Salah satu pemaknaan kontekstual atas Moderasi beragama dan respon atas fenomena keagaman kontemporer ialah ungkapan Yaqut Cholil Qouma ketika seusai dilantik sebagai Menteri Agama yang menyampaikan bahwa “agama sebagai inspirasi bukan sebagai aspirasi”. Ungkapan ini mempunyai pesan dalam bagi masyarakat beragama untuk tidak menggunakan ajaran agama pada kepentingan tertentu atau politik tertentu, karena nilai agama mempunyai nilai luhur. Nilai-nilai luhur seperti saling menghormati, mengasihi, menyayangi dan bahkan mengajak pada kebaikan harus dengan cara hikmah (penuh kasih sayang) yang harus diadopsi oleh pengguna media sebagai bentuk disemenasi kebaikan atas sesama manusia.
Misi Luhur Islam
Pentingnya mendisemenasi misi luhur agama sebagai respon atas kepedulian kita pada ruang virtual dan literasi yang mendidik dan sehat. Selain itu, disemenasi misi luhur agama merupakan kesadaran dan tanggungjawab yang harus dimiliki dalam rangka menjaga ajaran agama dari bentuk eksploitatif, karena pada dasarnya Islam adalah agama moderat yang harus ditampilkan secara moderat.

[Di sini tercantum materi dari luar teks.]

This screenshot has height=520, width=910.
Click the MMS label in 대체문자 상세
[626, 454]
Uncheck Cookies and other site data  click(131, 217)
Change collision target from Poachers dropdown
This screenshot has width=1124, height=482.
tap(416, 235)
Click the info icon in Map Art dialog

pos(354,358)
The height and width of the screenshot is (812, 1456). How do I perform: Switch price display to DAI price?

Islam secara normatif menyebut diri sebagai agama rahmat lil alamin yang tidak terbatas pada umat tertentu dan golongan tertentu, sehingga penyebaran pesan keagamaan melalui media virtual menjadi penting menggunakan paradigma moderasi beragama sebagai refleksi atas misi luhur Islam. Beberapa media meanstream yang menggambarkan dan mengkampanyekan pesan luhur Islam rahmah ialah NU Online dan Suara Muhammadiyah. Kedua media tersebut merupakan gambaran utuh atas keIslaman yang berkembang di Indonesia yang mengajarkan tentang sifat inklusif, egaliter dan moderat. Realita ini menjadi momentum untuk mengenalkan wajah Islam Indoensia yang moderat dan inklusif di kancah internasional melalui ruang virtual. Selain itu, mengenalkan misi luhur Islam merupakan tanggungjawab setiap pemeluk agama padai dirinya sendiri dan orang lain dalam menyebarkan moderasi Islam, supaya tidak ada klaim kebenaran dan justifikasi kekerasan atas nama agama.